RefreshInterval time.Duration
// SelfNodeName is the name of the current node (to exclude self).
SelfNodeName string
// Kubeconfig path (optional, uses in-cluster config if empty).
Kubeconfig string
}
PeerDiscoveryConfig holds configuration for peer discovery.
type PeerStatus ¶
type PeerStatus struct {
Peer Peer
Reachable bool
LastLatency time.Duration
AvgLatency time.Duration
FailureCount int
LastCheck time.Time
LastSuccess time.Time
ConsecutiveFails int
}
PeerStatus tracks the status of a single peer.
type PingResult ¶
type PingResult struct {
// Success indicates whether the ping succeeded.
Success bool
// RTT is the round-trip time for successful pings.
RTT time.Duration
// Error contains the error if the ping failed.
Error error
}
PingResult represents the result of a single ping operation.
type Pinger ¶
type Pinger interface {
// Ping sends connectivity probes to the target IP address.
// It returns a slice of results, one for each probe attempt.
Ping(ctx context.Context, target string, count int, timeout time.Duration) ([]PingResult, error)
}
Pinger is an interface for connectivity probe operations (ICMP or HTTP).

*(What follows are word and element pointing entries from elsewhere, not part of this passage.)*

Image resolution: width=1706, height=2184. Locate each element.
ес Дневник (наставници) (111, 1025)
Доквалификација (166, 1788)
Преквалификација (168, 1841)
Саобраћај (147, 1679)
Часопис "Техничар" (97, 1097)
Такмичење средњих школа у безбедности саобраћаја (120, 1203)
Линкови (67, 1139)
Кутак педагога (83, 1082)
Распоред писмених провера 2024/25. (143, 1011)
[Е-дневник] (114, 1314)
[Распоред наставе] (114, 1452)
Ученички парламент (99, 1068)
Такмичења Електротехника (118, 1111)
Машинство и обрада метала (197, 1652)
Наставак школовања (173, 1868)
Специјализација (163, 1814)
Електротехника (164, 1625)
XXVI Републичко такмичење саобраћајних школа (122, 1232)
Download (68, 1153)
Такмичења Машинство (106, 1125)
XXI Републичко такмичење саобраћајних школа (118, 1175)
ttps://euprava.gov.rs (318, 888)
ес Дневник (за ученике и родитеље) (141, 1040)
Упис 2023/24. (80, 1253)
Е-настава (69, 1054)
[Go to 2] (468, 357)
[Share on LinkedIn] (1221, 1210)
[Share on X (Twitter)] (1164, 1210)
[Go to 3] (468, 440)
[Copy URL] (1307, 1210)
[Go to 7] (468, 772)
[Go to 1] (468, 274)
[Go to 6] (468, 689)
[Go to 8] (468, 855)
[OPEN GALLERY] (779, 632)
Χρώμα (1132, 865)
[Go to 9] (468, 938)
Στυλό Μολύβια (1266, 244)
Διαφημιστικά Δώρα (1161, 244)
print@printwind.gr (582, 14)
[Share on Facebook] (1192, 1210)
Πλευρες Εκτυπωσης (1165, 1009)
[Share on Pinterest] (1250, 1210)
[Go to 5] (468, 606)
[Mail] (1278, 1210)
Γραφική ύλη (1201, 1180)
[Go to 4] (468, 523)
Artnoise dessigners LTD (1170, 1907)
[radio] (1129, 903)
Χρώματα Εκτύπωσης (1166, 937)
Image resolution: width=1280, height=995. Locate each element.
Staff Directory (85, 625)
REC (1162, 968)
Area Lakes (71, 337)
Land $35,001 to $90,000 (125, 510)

This interface allows for mocking probe operations in tests.
type Resolver ¶
type Resolver interface {
// LookupHost looks up the given host using the local resolver.
// It returns a slice of that host's addresses.
LookupHost(ctx context.Context, host string) ([]string, error)
// LookupAddr performs a reverse lookup for the given address,
// returning a list of names mapping to that address.
LookupAddr(ctx context.Context, addr string) ([]string, error)
}
Resolver is an interface for DNS resolution operations. This interface allows for mocking DNS resolution in tests.
type RingBuffer ¶ added in v1.5.0
type RingBuffer struct {
// contains filtered or unexported fields
}
RingBuffer implements a fixed-size circular buffer for tracking check results. It provides O(1) insertions and O(n) success rate calculation.
func NewRingBuffer ¶ added in v1.5.0
func NewRingBuffer(size int) *RingBuffer
NewRingBuffer creates a new ring buffer with specified capacity.
func (*RingBuffer) Add ¶ added in v1.5.0
func (rb *RingBuffer) Add(result *CheckResult)
Add appends a result to the buffer, overwriting the oldest entry if full.
func (*RingBuffer) Count ¶ added in v1.5.0
func (rb *RingBuffer) Count() int
Count returns the number of valid entries in the buffer.
func (*RingBuffer) GetFailureRate ¶ added in v1.5.0
func (rb *RingBuffer) GetFailureRate() float64
GetFailureRate calculates the failure percentage in the buffer.
func (*RingBuffer) GetSuccessRate ¶ added in v1.5.0
func (rb *RingBuffer) GetSuccessRate() float64
GetSuccessRate calculates the success percentage in the buffer. Returns 0.0 if no entries exist.
func (*RingBuffer) Size ¶ added in v1.5.0
func (rb *RingBuffer) Size() int
Size returns the capacity of the buffer.
type SuccessRateConfig ¶ added in v1.5.0
type SuccessRateConfig struct {
Enabled bool `json:"enabled"`
WindowSize int `json:"windowSize"` // Number of checks to track (default: 10)
FailureRateThreshold float64 `json:"failureRateThreshold"` // Alert if failure rate exceeds this (default: 0.3 = 30%)
MinSamplesRequired int `json:"minSamplesRequired"` // Minimum samples before alerting (default: 5)
}
SuccessRateConfig holds configuration for success rate tracking.